Forklifts: This equipment is usually used in volumetric modules’ installation, but a flat transit surface is always needed. This last aspect is unusual in the projects in the scope of this research.
Tower Cranes: This type of equipment requires less space on the construction platform, making it possible to avoid interferences. A specially designed, dismountable tower crane should be a feasible alternative.
5. Conclusions and Recommendations
This paper proposes a novel construction system consisting of a supplementary structure that allows volumetric modular structures of lightweight steel to resist the efforts produced by transport and lifting processes in an offsite construction methodology. Considering the results of this research, the following conclusions can be drawn:
The traditional modularisation method increases the cost of social housing because the structure must be oversized. Then, the increased cost is an obstacle to the possibility of financing the modularisation of social housing in developing countries and EEs.

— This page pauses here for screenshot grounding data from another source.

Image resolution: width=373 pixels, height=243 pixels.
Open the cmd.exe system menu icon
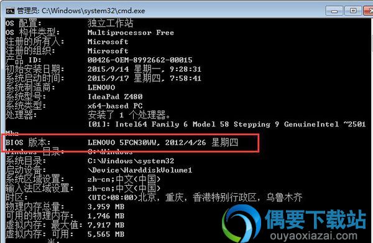pos(10,11)
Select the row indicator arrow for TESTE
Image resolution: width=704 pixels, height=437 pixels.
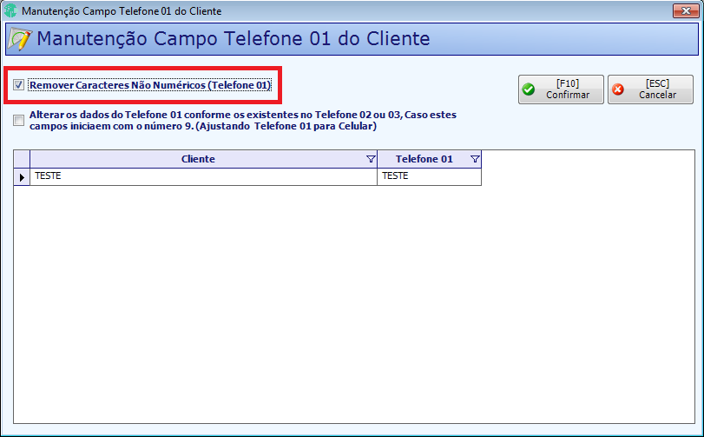pyautogui.click(x=22, y=177)
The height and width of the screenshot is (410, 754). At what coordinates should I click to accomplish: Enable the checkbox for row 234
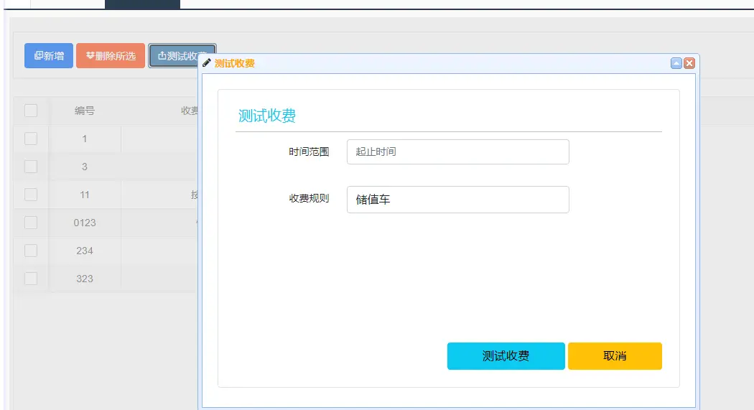pyautogui.click(x=31, y=251)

The novel offsite construction method allows the prefabrication of social housing with less direct cost compared to the traditional methodology. Consequently, savings are produced by avoiding the cold-formed steel structure of the traditional offsite construction methodologies for modules.
The novel offsite construction method allows the prefabrication of social housing with less environmental impact compared with the traditional methodology. It is important to highlight that the technical evaluation of both cost and environmental impact was performed according to Chilean regulations for this type of infrastructure.
Since offsite construction methods are in their early stages in Chile, the market for machinery and other related equipment needs to be adapted to this new type of methodology in order to allow the optimisation of cost and productivity enhancements to construction processes.
Since this paper is mostly focused on practitioners and scientists, policy makers are outside the scope of this research. However, we are certain that the results of this paper can be considered in public policies on social housing to encourage more affordable and environmentally friendly industrialised housing.
The significance of this research is related to the fact that it is possible to improve the construction methods for social housing in developing countries and EEs using new approaches that consider standardised local materials and traditional lifting machinery. Novel construction systems can allow for improved productivity and reduced cost and environmental impacts to overcome the high demand for social housing in EEs and developing countries. Although the results of this research are focused on Chile and two particular locations, the technical, economic, and environmental feasibility of the methodology and the proposed novel system can be evaluated in other regions and countries as well. Finally, the results of this paper can be also considered to make public policies that encourage more affordable and environmentally friendly industrialised social housing in EEs, considering social, environmental, and economic sustainability.